Texte fourni
● ● ●

Roulette russe

Pauvre poésie

Le 30 mai dernier, on apprenait que le Bureau des affaires poétiques (BAP) devait cesser ses activités en raison d’un manque de financement décent. Le 20 juin, on apprenait que la Ville de Québec allait éponger une partie des déficits des activités du Centre Vidéotron en envoyant un chèque de 730 000$ à Québecor. Les deux ne sont pas reliés, mais c’est choquant.

Au début, je voulais parler de poésie de manière positive. Je souhaitais saluer tout le travail qui a été fait depuis 2008, d’abord par Rhizome, qui a fait les premiers Mois de la Poésie, puis par l’équipe qui a piloté le Printemps des poètes et le festival. Je pensais ensuite souligner que la poésie ne mourra pas pour autant, grâce à des gens comme le Collectif Ramen, qui travaillent à la faire rayonner.

L’indécence de la situation avec le Centre Vidéotron me force à adopter un autre angle.

Déjà, le principe de privatiser les profits et d’étatiser les déficits est discutable. Précisons toutefois qu’il n’y a aucune surprise ici, on savait déjà que la Ville de Québec allait assumer les pertes. C’est ça le plan de match depuis le début. On ne savait toutefois pas combien cela coûterait.

730 000$. Seulement pour les quatre premiers mois. C’est plus de trois fois le budget annuel du BAP.

Cela dit, faisons comme si tout ça était normal. Partons de l’idée que les paliers gouvernementaux doivent soutenir la culture, le sport, les loisirs, etc., et que ce montant est le coût pour avoir une infrastructure comme le Centre Vidéotron.

Pour survivre, le BAP est allé rencontrer le Conseil des arts et des lettres du Québec (CALQ) et la Ville de Québec. Une rencontre de la dernière chance. Ils avaient besoin d’environ 50 000$ pour continuer, c’est-à-dire tripler leur budget pour les frais fixes. Rien à faire, aucun ne pouvait les aider.

Le pire, c’est que le BAP n’est pas un organisme déficitaire et surendetté, mais un autre organisme culturel sous-financé, comme plein d’autres. Le navire est simplement victime de mauvaises conjonctures. La directrice artistique a accepté un nouveau défi ailleurs et la directrice administrative part pour un congé de maternité. Les deux départs simultanés font mal.

Les deux directrices étaient sous-payées, comme probablement les trois autres employés à temps partiel. Les heures travaillées versus les heures payées rendaient leur taux horaire ridicule. C’est avant tout leur passion et leur dévouement qui ont fait que le Mois de la Poésie, le festival de poésie printanier, n’a cessé de croître en renommée, en rayonnement et en retombées. Mais les budgets, eux, ne suivaient pas.

Imaginez maintenant devoir remplacer deux directrices qui acceptent pendant des années de faire beaucoup de bénévolat autour de leur emploi pour que leur bébé grandisse. «Le salaire que l’on pouvait offrir a été un frein à l’embauche de notre remplaçante», admet Juliette Breton.

● ● ●

Matériel recueilli
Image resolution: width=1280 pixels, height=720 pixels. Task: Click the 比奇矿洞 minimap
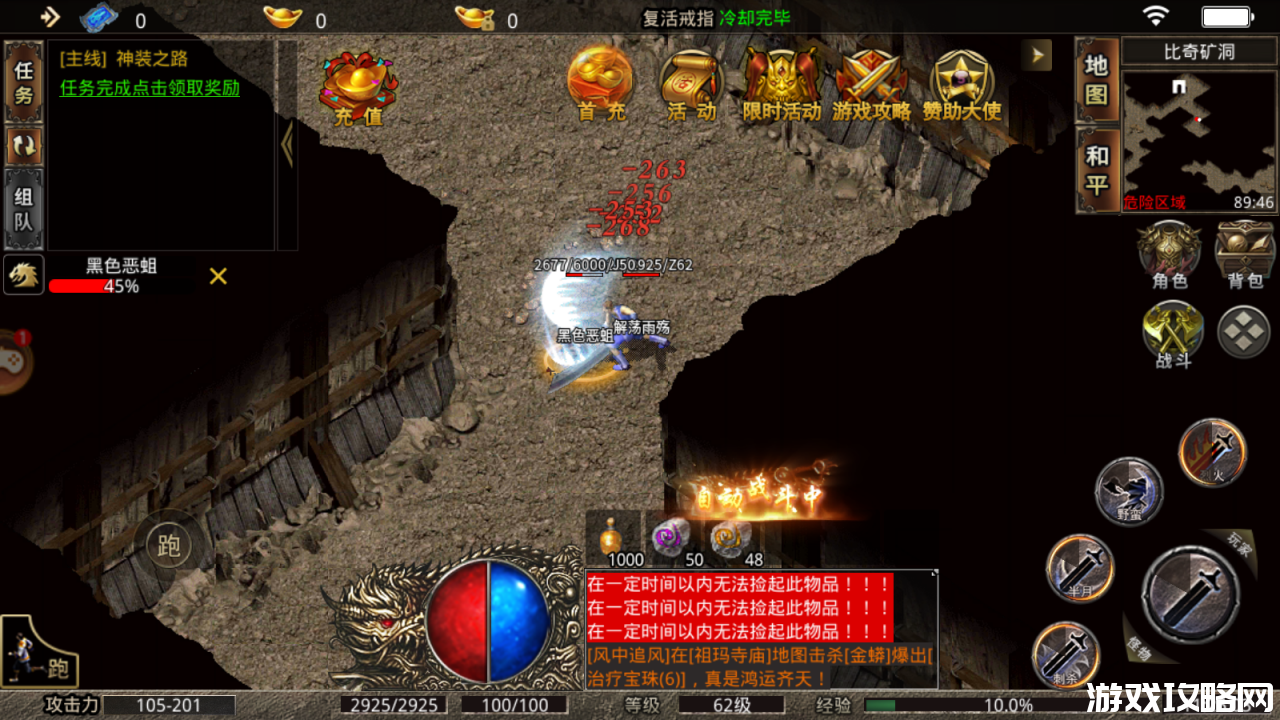(x=1199, y=136)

● ● ●

Votre travail
**a.** Résumez en deux phrases le texte sur le Bureau des affaires poétiques.
**b.** Dressez la liste de tous les organismes, entreprises et administrations nommés dans le texte sur le Bureau des affaires poétiques, sans compter les lieux ni les événements.

Réponses obtenues
**a.** Le Bureau des affaires poétiques (BAP) doit cesser ses activités faute de financement décent, alors que la Ville de Québec envoie un chèque de 730 000 $ à Québecor pour éponger une partie des déficits du Centre Vidéotron, soit plus de trois fois le budget annuel du BAP. Le BAP avait besoin d'environ 50 000 $ pour continuer, mais ni le CALQ ni la Ville n'ont pu l'aider, et l'organisme sous-financé est en plus frappé par le départ simultané de ses deux directrices sous-payées.

**b.**
- Bureau des affaires poétiques (BAP)
- Ville de Québec
- Québecor
- Rhizome
- Collectif Ramen
- Conseil des arts et des lettres du Québec (CALQ)